The pad is coated in a layer of asbestos, but there is no clear evidence that it has caused any problems.
And although the pad is an asbestos product, the insulation material that the pad sits on is not, and therefore there is not a problem with it.
However, the owners of Alexandria’s largest restaurant have been able to use the pads to shield their employees from asbestos smell.
In April 2018, the Alexandria Daily Sun reported that the owners had been using the asbestos pad for over a year and were aware that it was not the “cleanest” method of removing the asbestos.
The owners, who did not respond to multiple requests for comment from ABC News, told the Daily Sun that the smell they were using was “unacceptable” and that they have “never had any issues” with asbestos, according to the report.

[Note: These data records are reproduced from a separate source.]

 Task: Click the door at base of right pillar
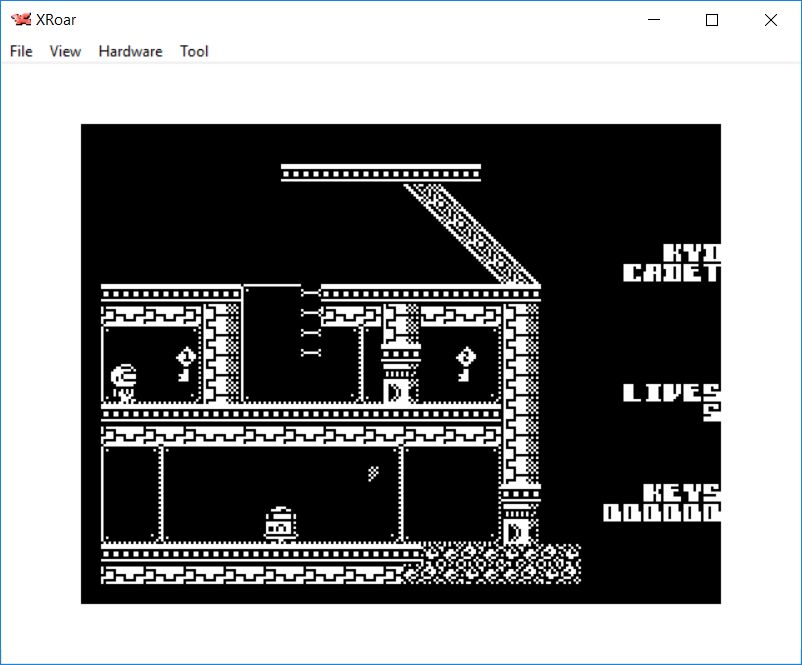516,529
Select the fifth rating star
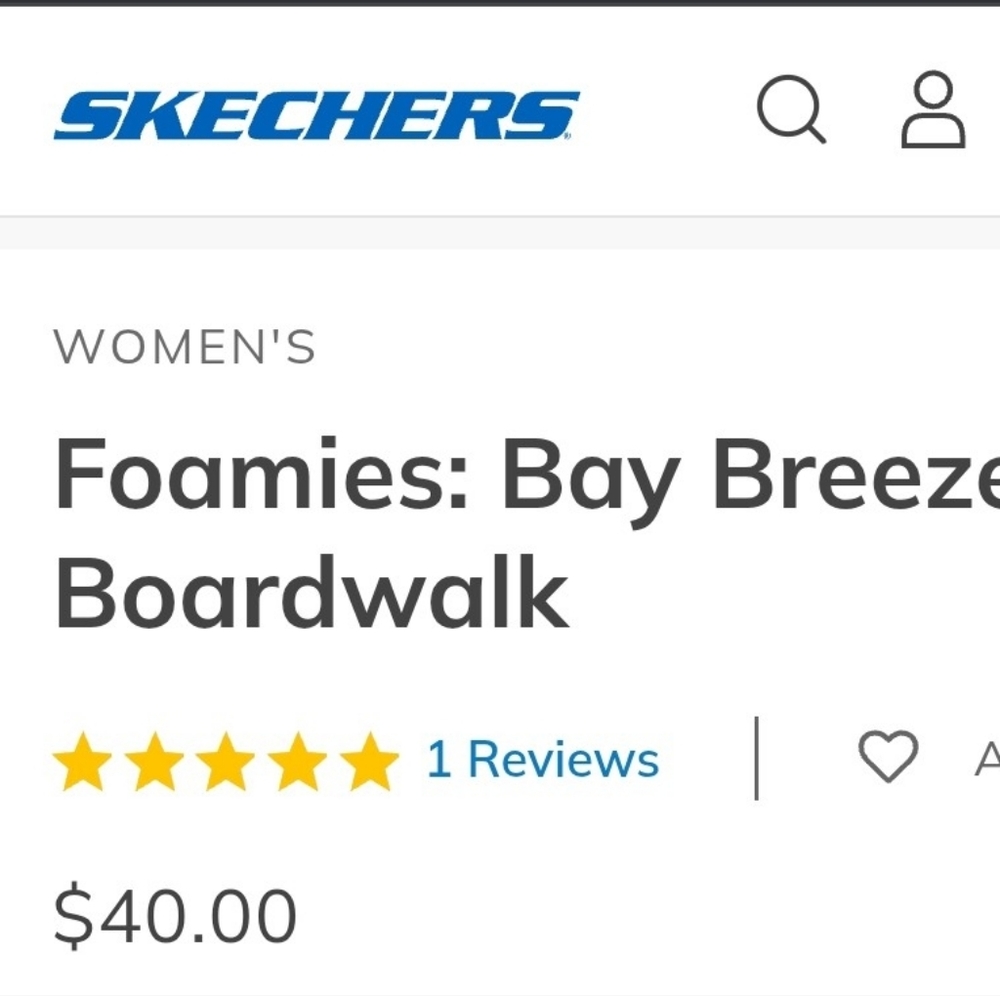Image resolution: width=1000 pixels, height=996 pixels. 369,761
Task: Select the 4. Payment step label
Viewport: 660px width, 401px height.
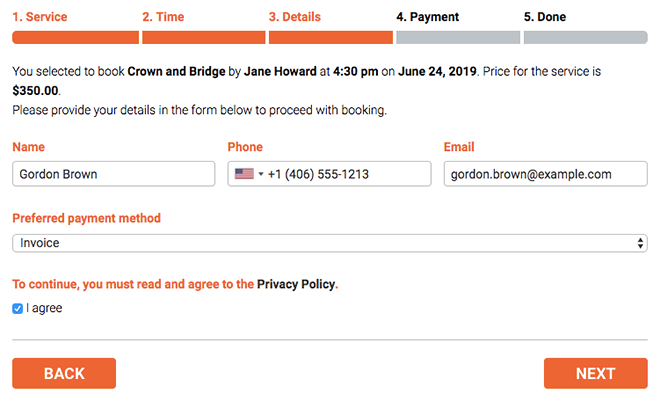Action: (x=427, y=17)
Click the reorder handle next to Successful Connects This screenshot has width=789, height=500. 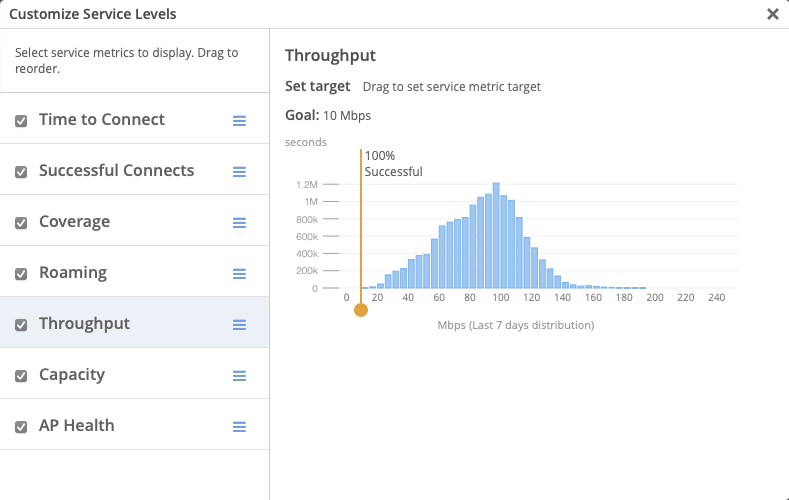(239, 172)
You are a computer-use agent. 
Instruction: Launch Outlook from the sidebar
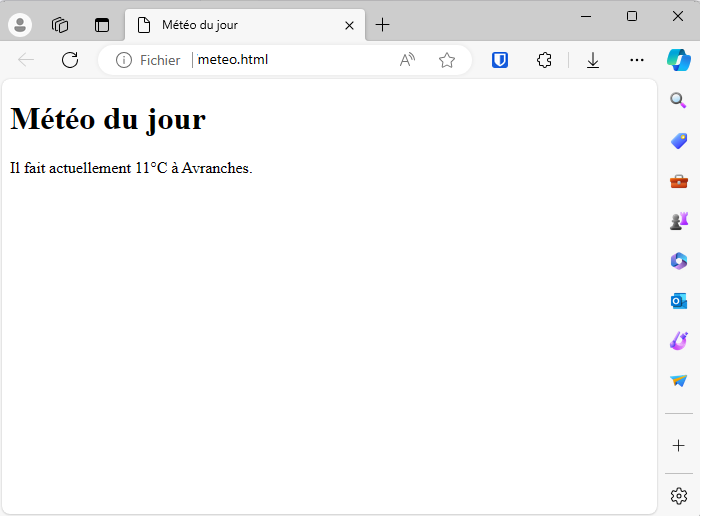tap(679, 301)
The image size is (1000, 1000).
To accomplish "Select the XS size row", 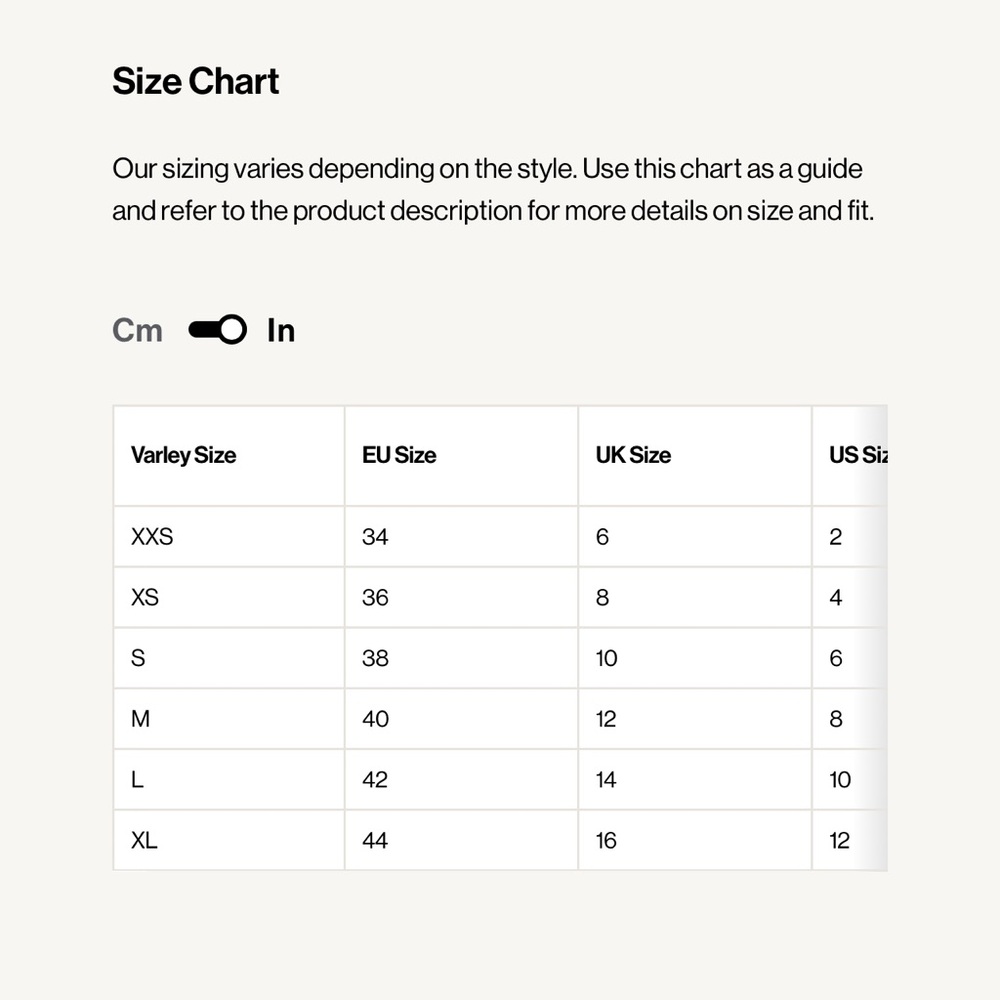I will 501,597.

But in February 2019, a group of people called the Alexandria Fire Department reported that they were noticing “a noticeable odor coming from the kitchen and from the oven” in addition to the smell coming from “all of the cooking surfaces and the cooking appliances.”
The group said that the fire department had responded to “reports of a smell emanating from the building.”
In response to this news, the restaurant owners and the EPA issued a press release that stated that the EPA has “determined that the odor was caused by a chemical reaction between a solvent used to clean asbestos and the residue left on the floor of the kitchen.”
The EPA is still investigating this particular case, and in May 2019, the Washington Post reported that “a federal judge is expected to rule this month on whether the EPA can force the owners to pay $25,000 in fines for their use of asbestos-containing cleaning products.
The EPA has not said how it will proceed.”
In the meantime, the Richmond Times-Dispatch reported that an investigation by the EPA found that the restaurant used “a product with a number of chemicals known to cause cancer” in its kitchen.
The EPA’s report also noted that the “smell was consistent with that of a hazardous substance used to scrub asbestos, and there was evidence that the odors would continue for a considerable period of time.”
It’s important to note that the air in the building was not actually contaminated with asbestos.
The air inside the restaurant was also treated with a solvent, so the odor did not actually occur inside the building.
The restaurant’s owners did not have a cleaning product in their kitchen at the time, and it’s likely that the customers of the nearby restaurant would have had no reason to notice the odor.
But the fact that the people who were responsible for cleaning up the odor could be fined for it suggests that the public is not entirely in agreement with the EPA’s conclusions.
In a June 2019 letter to the EPA, the American Association of Occupational Safety and Health (AAOSHA) called the owners’ actions “outrageous,” saying that “it appears that this owner has not learned a lesson from this situation.”AAOSHAs statement also called on the EPA to consider “immediate action to address this odor-related problem.”
The AAOSHA also pointed out that the owner of the eatery has also been fined before for using asbestos products on the roof of a business in which he worked.